Peter Parker (PP) is the meta-orchestrator. It decides which agents to run, in what order, and coordinates the entire nightly improvement cycle.
What PP Does
tenet peter daily
|
+-- 1. Mine training tuples from journals
+-- 2. Synthesize product context
+-- 3. Layer 3: Strategic reasoning (which agents to run?)
+-- 4. Hub health check
+-- 5. Run stale agents (5 rounds each, capped at 1 hour)

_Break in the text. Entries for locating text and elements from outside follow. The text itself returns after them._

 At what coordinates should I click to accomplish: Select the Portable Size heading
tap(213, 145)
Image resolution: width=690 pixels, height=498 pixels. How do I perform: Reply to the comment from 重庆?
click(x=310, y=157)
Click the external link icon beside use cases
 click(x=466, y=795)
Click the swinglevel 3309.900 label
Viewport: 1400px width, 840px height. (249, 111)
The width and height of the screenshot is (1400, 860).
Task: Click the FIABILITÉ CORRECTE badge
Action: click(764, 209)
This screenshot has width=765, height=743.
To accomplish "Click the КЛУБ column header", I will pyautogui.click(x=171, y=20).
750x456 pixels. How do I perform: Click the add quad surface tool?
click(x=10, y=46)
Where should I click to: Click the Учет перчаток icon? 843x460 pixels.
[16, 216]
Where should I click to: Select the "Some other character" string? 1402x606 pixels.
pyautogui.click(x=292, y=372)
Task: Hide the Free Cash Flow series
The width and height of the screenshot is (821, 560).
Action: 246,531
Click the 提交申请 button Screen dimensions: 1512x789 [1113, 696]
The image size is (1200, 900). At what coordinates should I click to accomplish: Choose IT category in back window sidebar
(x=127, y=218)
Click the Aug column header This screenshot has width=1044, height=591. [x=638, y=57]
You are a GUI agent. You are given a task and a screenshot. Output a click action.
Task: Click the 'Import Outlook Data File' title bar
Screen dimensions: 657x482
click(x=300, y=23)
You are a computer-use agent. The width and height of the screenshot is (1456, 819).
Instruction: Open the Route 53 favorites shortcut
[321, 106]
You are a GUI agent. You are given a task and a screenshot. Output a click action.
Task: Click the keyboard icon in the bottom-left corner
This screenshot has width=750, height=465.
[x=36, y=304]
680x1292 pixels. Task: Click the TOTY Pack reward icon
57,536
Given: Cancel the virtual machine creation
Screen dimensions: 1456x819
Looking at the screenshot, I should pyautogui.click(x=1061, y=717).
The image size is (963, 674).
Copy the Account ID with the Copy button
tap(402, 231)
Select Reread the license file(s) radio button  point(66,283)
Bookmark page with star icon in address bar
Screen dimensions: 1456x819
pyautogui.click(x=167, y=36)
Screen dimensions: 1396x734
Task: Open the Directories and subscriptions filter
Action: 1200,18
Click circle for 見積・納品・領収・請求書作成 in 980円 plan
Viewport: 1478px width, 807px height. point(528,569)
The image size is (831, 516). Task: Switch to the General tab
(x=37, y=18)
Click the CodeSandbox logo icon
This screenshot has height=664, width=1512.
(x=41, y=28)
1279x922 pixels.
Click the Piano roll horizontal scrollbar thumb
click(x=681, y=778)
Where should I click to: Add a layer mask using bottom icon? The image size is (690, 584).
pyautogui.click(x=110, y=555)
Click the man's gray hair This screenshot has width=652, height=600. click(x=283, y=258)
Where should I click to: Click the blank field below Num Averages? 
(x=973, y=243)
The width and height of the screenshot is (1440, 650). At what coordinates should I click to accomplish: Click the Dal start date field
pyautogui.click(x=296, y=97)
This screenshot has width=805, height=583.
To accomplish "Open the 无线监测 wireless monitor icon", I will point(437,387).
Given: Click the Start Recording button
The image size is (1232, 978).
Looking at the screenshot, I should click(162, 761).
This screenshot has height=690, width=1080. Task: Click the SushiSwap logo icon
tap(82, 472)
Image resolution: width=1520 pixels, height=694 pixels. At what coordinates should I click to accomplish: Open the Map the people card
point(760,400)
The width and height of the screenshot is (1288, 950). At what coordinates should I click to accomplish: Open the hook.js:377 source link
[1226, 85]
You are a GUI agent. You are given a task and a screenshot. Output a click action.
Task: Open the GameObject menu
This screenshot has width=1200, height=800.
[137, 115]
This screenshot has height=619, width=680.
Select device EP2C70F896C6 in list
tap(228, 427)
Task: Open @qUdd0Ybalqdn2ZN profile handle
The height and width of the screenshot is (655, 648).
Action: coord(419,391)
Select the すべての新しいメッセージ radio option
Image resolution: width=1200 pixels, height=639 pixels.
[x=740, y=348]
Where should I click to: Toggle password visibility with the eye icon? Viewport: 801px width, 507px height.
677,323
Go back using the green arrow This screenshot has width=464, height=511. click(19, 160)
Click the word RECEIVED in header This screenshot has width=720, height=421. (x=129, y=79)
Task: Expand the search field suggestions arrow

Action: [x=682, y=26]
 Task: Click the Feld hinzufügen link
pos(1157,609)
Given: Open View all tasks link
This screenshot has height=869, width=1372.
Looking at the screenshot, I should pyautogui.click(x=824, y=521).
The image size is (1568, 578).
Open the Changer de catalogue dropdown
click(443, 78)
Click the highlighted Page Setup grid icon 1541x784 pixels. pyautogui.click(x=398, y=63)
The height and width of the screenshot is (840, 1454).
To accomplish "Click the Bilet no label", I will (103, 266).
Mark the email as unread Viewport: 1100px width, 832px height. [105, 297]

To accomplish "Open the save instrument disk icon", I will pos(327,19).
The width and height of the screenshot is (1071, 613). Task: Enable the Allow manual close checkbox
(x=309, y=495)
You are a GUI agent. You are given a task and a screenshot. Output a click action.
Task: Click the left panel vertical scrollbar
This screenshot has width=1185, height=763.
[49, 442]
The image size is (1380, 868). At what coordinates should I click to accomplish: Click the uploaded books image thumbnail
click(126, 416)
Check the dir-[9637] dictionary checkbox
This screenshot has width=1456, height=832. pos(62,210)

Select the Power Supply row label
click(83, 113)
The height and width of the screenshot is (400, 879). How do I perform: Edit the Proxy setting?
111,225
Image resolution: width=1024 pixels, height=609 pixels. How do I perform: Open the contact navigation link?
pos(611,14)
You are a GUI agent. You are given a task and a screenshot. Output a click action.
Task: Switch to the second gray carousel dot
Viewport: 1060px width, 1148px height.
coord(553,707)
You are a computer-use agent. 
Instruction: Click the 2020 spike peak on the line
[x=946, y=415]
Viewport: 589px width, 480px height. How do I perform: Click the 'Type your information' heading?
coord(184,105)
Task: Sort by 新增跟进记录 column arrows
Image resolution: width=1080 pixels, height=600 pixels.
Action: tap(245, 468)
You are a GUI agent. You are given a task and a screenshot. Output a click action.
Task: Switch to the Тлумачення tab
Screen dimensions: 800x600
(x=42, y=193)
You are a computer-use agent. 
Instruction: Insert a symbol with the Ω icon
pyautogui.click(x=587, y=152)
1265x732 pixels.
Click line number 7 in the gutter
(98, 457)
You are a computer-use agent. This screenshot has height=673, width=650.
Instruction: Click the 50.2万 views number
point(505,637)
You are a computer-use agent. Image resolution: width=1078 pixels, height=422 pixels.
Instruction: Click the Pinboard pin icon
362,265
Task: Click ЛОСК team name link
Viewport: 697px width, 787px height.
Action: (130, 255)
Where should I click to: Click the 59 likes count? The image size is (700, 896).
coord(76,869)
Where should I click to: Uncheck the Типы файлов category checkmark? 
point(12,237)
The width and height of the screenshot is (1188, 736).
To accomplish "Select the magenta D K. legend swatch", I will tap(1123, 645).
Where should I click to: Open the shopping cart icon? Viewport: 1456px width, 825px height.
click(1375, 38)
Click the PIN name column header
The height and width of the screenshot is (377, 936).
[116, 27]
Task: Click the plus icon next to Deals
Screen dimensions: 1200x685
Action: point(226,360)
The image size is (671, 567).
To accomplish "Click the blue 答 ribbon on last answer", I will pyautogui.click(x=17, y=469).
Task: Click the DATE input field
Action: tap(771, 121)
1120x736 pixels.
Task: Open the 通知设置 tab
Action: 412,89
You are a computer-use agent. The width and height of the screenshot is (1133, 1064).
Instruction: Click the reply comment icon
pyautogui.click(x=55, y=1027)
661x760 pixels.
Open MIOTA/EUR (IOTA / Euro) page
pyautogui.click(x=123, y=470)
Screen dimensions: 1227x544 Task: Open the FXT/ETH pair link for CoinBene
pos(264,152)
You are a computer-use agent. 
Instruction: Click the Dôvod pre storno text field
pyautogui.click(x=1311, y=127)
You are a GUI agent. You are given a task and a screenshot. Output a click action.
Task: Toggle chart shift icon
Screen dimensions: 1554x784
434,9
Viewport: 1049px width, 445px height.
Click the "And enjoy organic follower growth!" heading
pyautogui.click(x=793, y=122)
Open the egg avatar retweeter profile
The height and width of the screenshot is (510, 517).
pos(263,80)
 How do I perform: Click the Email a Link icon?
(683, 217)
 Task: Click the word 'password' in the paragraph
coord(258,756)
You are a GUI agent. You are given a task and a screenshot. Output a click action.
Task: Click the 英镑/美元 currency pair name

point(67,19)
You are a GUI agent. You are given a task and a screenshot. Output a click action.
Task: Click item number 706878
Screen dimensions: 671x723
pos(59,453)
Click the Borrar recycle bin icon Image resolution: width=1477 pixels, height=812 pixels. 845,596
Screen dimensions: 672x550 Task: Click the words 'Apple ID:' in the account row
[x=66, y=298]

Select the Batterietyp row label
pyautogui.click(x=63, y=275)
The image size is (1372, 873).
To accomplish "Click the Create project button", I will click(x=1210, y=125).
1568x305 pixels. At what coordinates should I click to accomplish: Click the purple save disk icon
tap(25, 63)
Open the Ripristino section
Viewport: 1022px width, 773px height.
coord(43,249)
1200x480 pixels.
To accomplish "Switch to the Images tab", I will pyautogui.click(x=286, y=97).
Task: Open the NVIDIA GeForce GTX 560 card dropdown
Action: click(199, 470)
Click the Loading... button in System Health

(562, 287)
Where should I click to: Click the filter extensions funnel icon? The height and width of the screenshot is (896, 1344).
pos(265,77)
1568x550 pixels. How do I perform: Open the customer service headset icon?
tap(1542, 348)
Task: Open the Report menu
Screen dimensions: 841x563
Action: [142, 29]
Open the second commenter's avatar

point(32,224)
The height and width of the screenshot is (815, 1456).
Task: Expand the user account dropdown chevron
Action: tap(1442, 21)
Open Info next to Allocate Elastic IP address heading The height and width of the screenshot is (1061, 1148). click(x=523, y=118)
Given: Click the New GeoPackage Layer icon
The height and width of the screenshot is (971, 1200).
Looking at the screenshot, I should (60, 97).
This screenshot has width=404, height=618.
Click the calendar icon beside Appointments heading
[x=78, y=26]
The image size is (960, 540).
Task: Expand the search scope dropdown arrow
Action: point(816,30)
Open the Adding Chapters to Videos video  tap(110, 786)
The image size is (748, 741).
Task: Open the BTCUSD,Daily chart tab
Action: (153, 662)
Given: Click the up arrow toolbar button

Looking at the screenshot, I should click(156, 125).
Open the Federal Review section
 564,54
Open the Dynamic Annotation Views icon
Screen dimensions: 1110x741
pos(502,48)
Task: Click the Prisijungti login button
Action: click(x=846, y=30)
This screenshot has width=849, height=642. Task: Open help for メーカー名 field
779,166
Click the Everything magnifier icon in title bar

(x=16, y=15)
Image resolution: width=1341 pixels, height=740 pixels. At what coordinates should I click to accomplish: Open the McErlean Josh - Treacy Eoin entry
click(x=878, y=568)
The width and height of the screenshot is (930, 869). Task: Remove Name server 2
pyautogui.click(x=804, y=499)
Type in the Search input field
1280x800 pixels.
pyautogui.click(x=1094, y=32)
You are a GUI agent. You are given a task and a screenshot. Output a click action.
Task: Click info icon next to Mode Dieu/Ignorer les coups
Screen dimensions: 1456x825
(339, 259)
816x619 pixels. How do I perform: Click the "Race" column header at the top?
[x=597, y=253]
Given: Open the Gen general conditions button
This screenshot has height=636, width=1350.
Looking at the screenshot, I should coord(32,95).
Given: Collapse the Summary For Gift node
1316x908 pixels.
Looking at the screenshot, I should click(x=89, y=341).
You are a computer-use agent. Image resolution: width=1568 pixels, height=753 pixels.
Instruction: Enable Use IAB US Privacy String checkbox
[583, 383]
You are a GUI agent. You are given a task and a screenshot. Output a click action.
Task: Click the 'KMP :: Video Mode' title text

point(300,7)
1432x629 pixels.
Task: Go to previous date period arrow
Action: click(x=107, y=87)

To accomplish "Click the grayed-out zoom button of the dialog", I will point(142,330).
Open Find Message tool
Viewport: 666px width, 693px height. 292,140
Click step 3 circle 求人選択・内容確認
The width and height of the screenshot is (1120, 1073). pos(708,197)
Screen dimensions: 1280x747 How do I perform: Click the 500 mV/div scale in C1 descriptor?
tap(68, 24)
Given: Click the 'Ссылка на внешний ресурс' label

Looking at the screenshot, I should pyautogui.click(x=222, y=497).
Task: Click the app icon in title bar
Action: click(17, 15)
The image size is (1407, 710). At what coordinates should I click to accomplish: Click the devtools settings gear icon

+-- 6. Pick up kanban backlog issues → create PRs
+-- 7. Post summary event
Strategic Reasoning (Layer 3)
PP uses Stratus to decide which agents deserve compute tonight:
Strategic reasoning:
Run: ["test-coverage", "code-quality"]
Skip: ["cli-speed"] — already optimized, diminishing returns
Reasoning: test-coverage has 87% headroom, highest ROI
This prevents wasting tokens on agents that have plateaued.
Running PP
Daily Loop (Nightly Cron)
Full orchestration cycle. Typically run at 2 AM via OpenClaw cron:
{
"schedule": { "kind": "cron", "expr": "0 2 * * *" },
"payload": {
"kind": "agentTurn",
"message": "Run the TENET nightly loop..."
}
}
Single Agent Run
tenet peter agent test-coverage --rounds 5
Agent Swarm
tenet peter agent swarm --rounds 10
Runs all agents with the meta-orchestrator scheduling who goes next based on EMA reward.
PR Mode
tenet peter pr --task "Fix the auth token refresh bug"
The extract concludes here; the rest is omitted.